(Collected data)
________________________

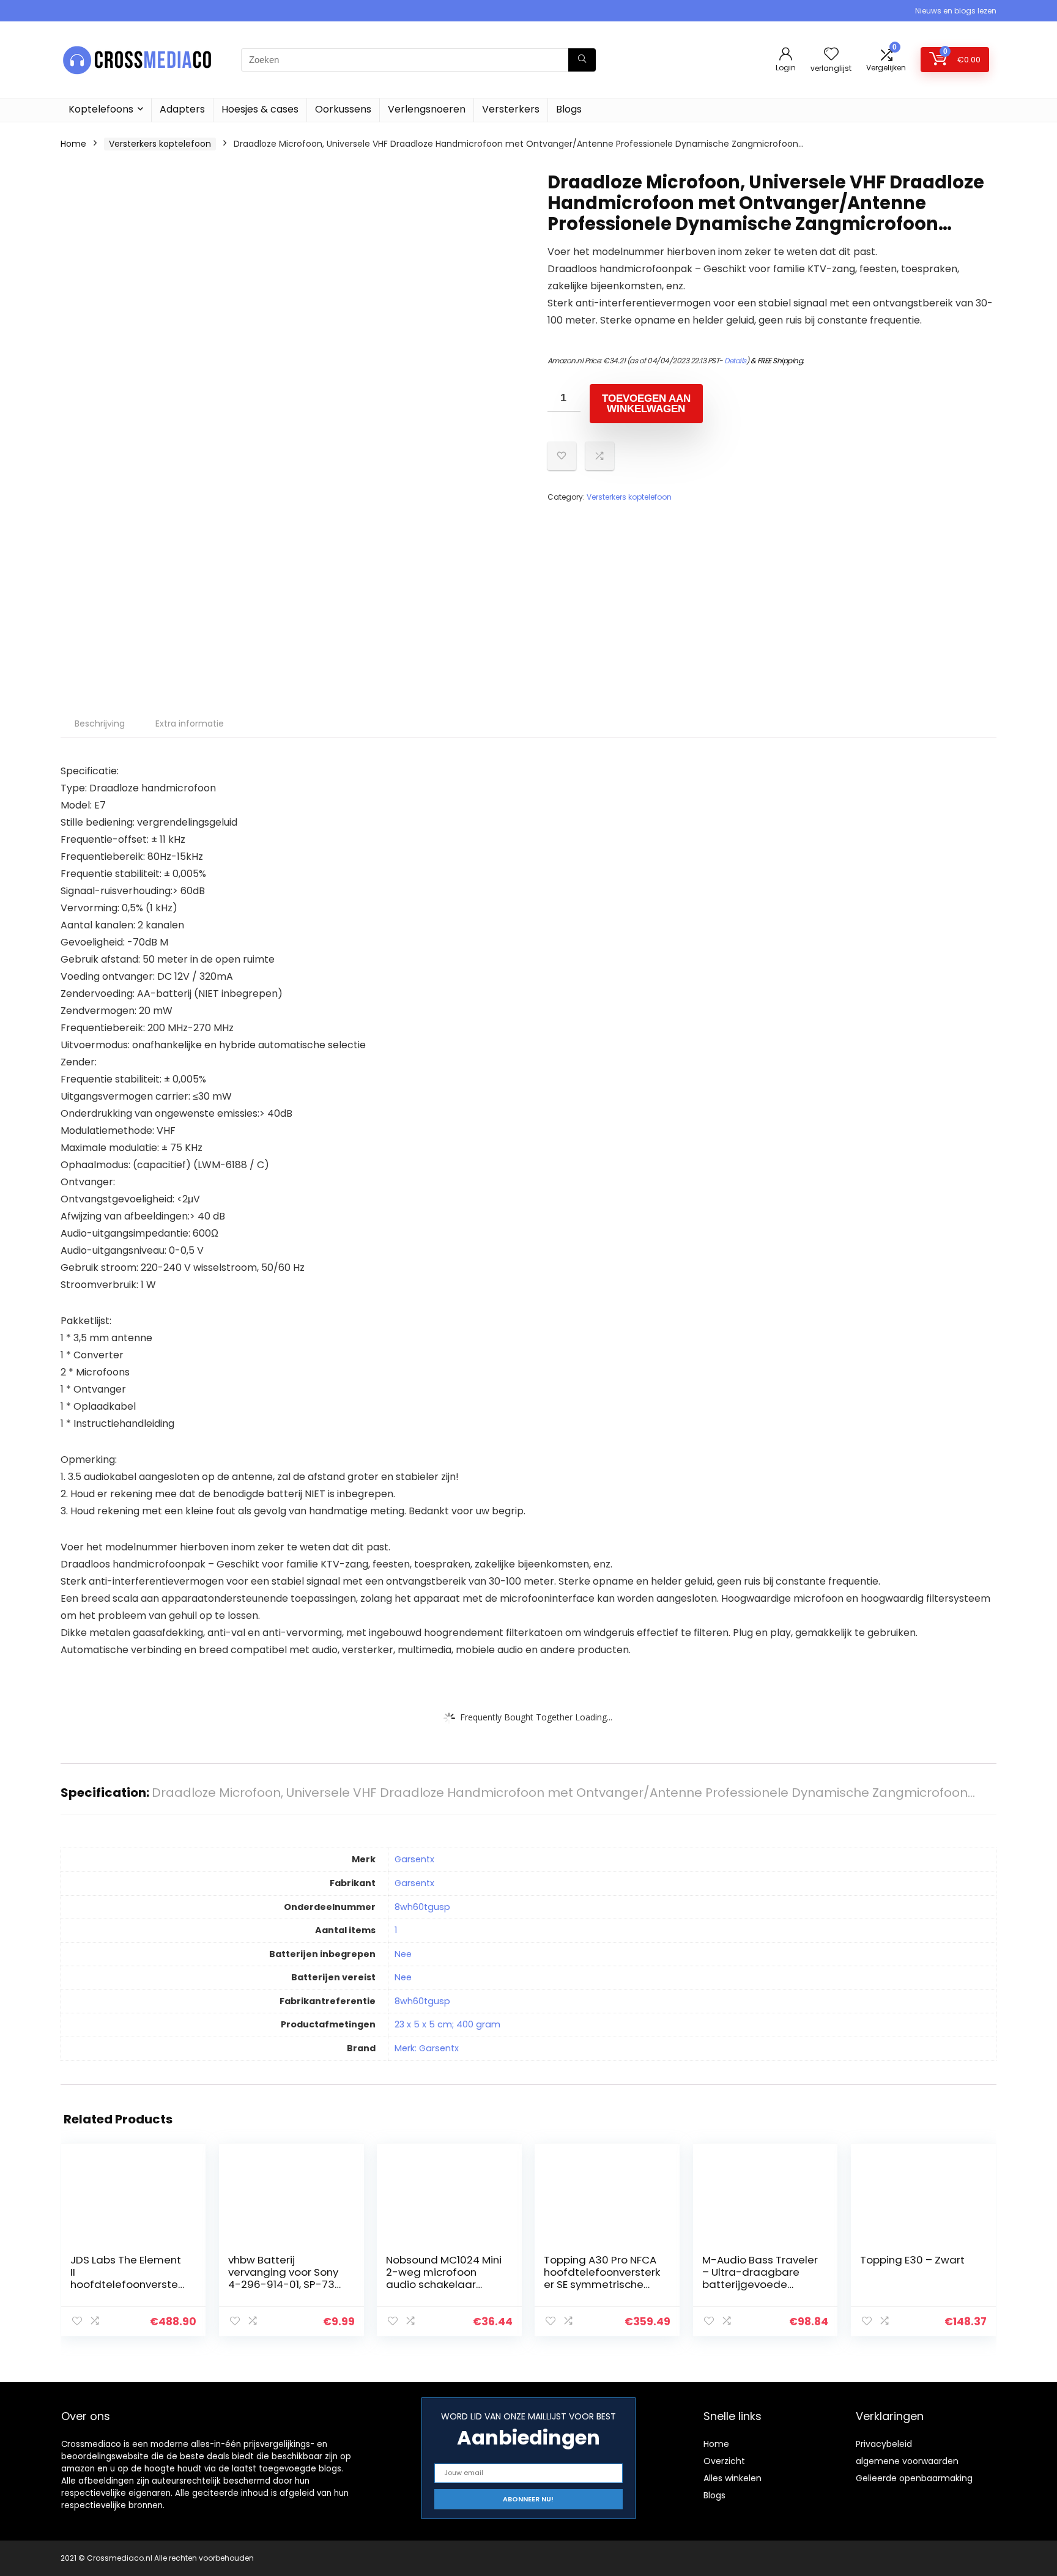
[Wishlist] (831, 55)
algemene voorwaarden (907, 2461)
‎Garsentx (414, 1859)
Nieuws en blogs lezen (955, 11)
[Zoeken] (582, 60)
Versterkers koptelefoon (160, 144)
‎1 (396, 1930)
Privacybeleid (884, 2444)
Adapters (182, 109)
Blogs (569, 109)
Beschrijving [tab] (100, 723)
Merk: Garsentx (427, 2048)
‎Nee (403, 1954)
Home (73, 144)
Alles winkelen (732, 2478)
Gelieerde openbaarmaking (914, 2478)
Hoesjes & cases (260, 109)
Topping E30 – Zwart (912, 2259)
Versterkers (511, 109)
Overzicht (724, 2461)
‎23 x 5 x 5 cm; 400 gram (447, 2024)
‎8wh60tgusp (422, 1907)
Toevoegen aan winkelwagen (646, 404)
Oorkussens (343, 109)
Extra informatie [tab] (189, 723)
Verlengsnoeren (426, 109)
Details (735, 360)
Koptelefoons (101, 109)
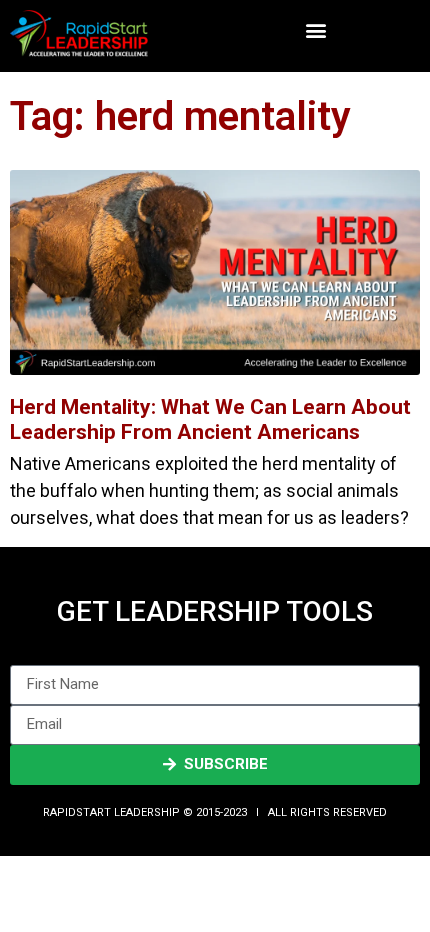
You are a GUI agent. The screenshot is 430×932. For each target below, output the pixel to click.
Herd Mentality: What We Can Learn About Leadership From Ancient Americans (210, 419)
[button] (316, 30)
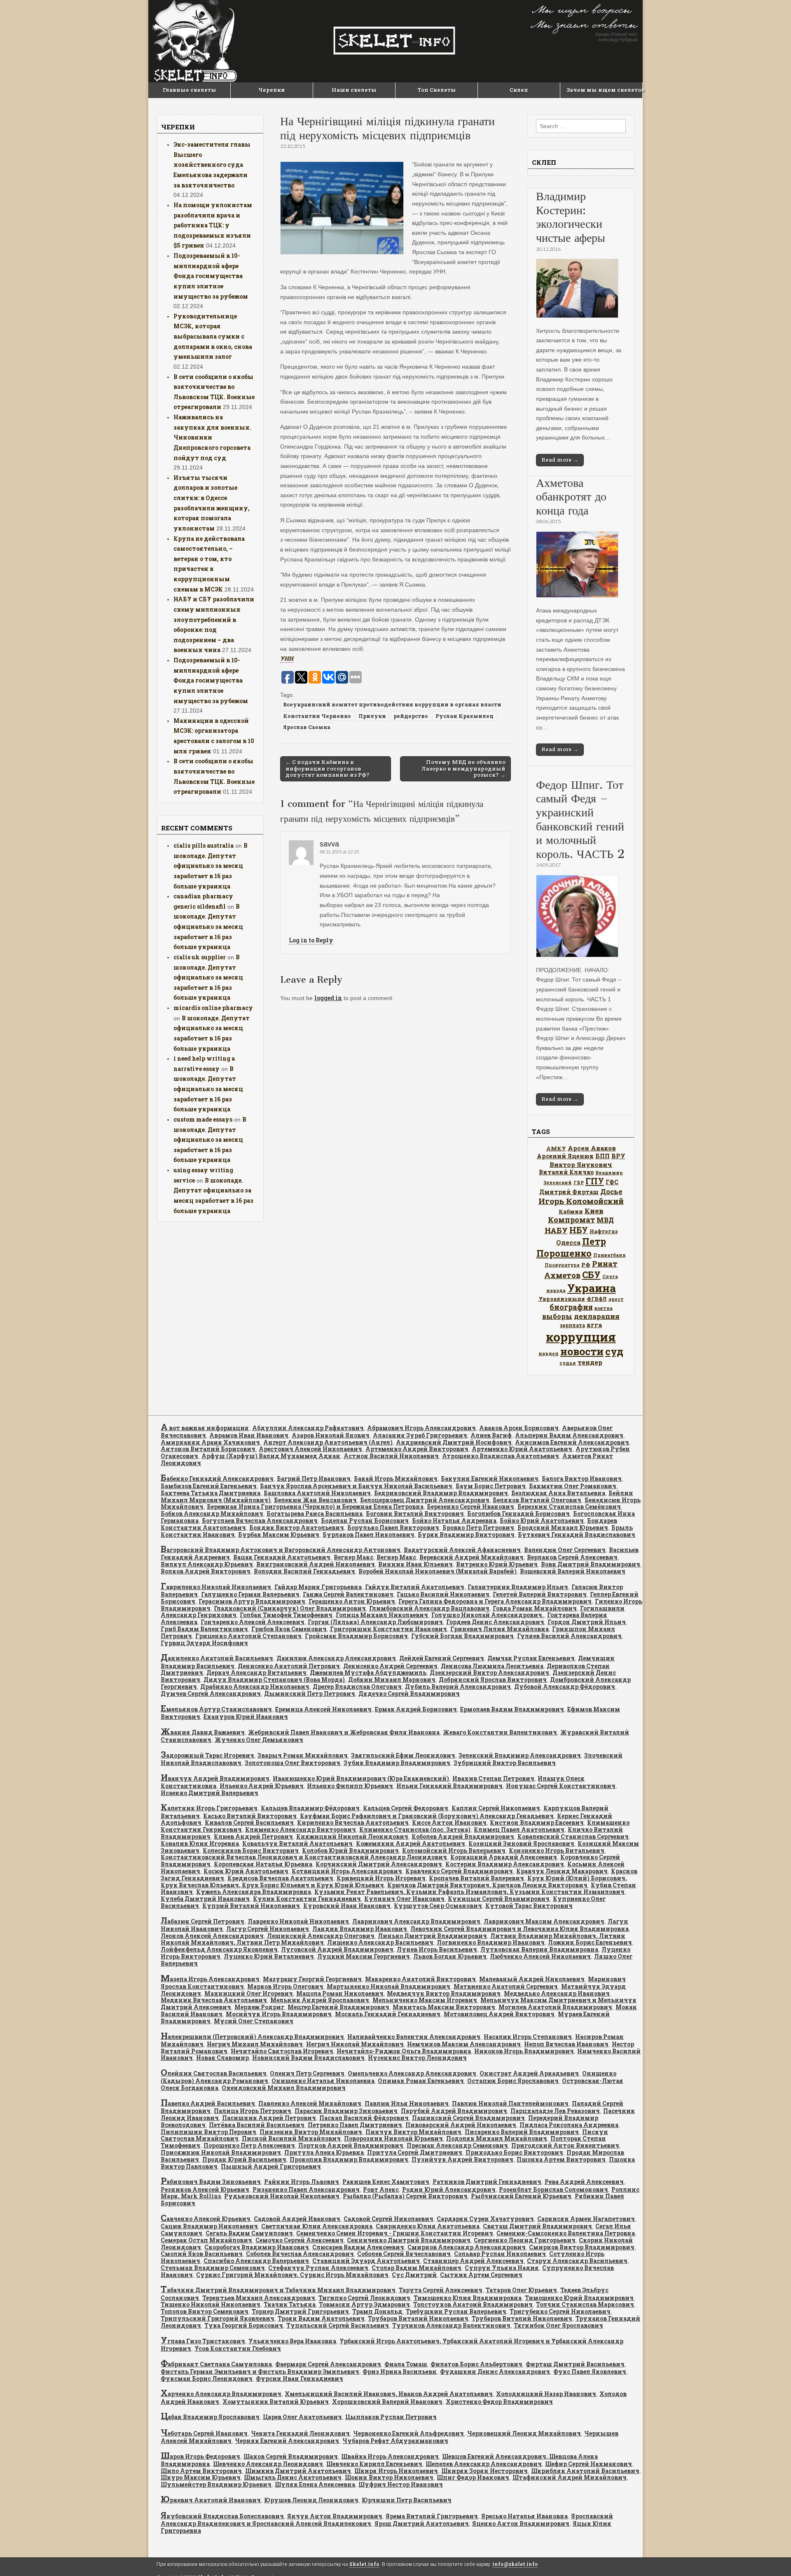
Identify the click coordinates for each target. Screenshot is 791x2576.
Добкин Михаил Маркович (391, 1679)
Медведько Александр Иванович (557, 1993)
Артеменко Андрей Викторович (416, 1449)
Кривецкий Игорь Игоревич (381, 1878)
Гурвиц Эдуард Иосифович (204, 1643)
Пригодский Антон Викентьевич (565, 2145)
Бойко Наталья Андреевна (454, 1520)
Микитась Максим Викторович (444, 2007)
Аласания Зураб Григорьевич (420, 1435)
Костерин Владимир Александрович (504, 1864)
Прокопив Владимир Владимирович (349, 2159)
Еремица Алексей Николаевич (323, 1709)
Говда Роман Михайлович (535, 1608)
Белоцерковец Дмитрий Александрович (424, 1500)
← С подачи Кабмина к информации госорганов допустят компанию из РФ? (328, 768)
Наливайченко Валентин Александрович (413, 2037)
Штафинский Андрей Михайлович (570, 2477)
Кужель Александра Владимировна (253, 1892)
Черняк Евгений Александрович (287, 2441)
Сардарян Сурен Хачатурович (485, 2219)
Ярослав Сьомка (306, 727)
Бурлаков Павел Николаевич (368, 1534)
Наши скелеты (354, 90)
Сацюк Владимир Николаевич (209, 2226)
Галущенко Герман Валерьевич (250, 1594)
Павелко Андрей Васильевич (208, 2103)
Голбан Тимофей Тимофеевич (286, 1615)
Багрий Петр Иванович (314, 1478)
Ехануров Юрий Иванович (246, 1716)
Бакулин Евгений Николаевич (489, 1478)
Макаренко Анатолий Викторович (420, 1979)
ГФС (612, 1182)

________________________

• [Task instructions] Please retype the data exactly as it appears, but without any of its pictures.

• [Task response]
[Wishlist] (831, 55)
algemene voorwaarden (907, 2461)
‎Garsentx (414, 1859)
Nieuws en blogs lezen (955, 11)
[Zoeken] (582, 60)
Versterkers koptelefoon (160, 144)
‎1 (396, 1930)
Privacybeleid (884, 2444)
Adapters (182, 109)
Blogs (569, 109)
Beschrijving [tab] (100, 723)
Merk: Garsentx (427, 2048)
‎Nee (403, 1954)
Home (73, 144)
Alles winkelen (732, 2478)
Gelieerde openbaarmaking (914, 2478)
Hoesjes & cases (260, 109)
Topping E30 – Zwart (912, 2259)
Versterkers (511, 109)
Overzicht (724, 2461)
‎23 x 5 x 5 cm; 400 gram (447, 2024)
‎8wh60tgusp (422, 1907)
Toevoegen aan winkelwagen (646, 404)
Oorkussens (343, 109)
Extra informatie [tab] (189, 723)
Verlengsnoeren (426, 109)
Details (735, 360)
Koptelefoons (101, 109)
You are a GUI agent. The screenshot is 430×932. For each target below, output the pixel to click.
Herd Mentality: What We Can Learn About Leadership From Ancient Americans (210, 419)
[button] (316, 30)
Identify the click coordinates for each target. Screenshot is 791x2576.
Добкин Михаил Маркович (391, 1679)
Медведько Александр Иванович (557, 1993)
Артеменко Андрей Викторович (416, 1449)
Кривецкий Игорь Игоревич (381, 1878)
Гурвиц Эдуард Иосифович (204, 1643)
Пригодский Антон Викентьевич (565, 2145)
Бойко Наталья Андреевна (454, 1520)
Микитась Максим Викторович (444, 2007)
Аласания Зураб Григорьевич (420, 1435)
Костерин Владимир Александрович (504, 1864)
Прокопив Владимир Владимирович (349, 2159)
Еремица Алексей Николаевич (323, 1709)
Говда Роман Михайлович (535, 1608)
Белоцерковец Дмитрий Александрович (424, 1500)
← С подачи Кабмина к информации госорганов допустят компанию из РФ? (328, 768)
Наливайченко Валентин Александрович (413, 2037)
Штафинский Андрей Михайлович (570, 2477)
Кужель Александра Владимировна (253, 1892)
Черняк Евгений Александрович (287, 2441)
Сардарян Сурен Хачатурович (485, 2219)
Ярослав Сьомка (306, 727)
Бурлаков Павел Николаевич (368, 1534)
Наши скелеты (354, 90)
Сацюк Владимир Николаевич (209, 2226)
Галущенко Герман Валерьевич (250, 1594)
Павелко Андрей Васильевич (208, 2103)
Голбан Тимофей Тимофеевич (286, 1615)
Багрий Петр Иванович (314, 1478)
Ехануров Юрий Иванович (246, 1716)
Бакулин Евгений Николаевич (489, 1478)
Макаренко Анатолий Викторович (420, 1979)
ГФС (612, 1182)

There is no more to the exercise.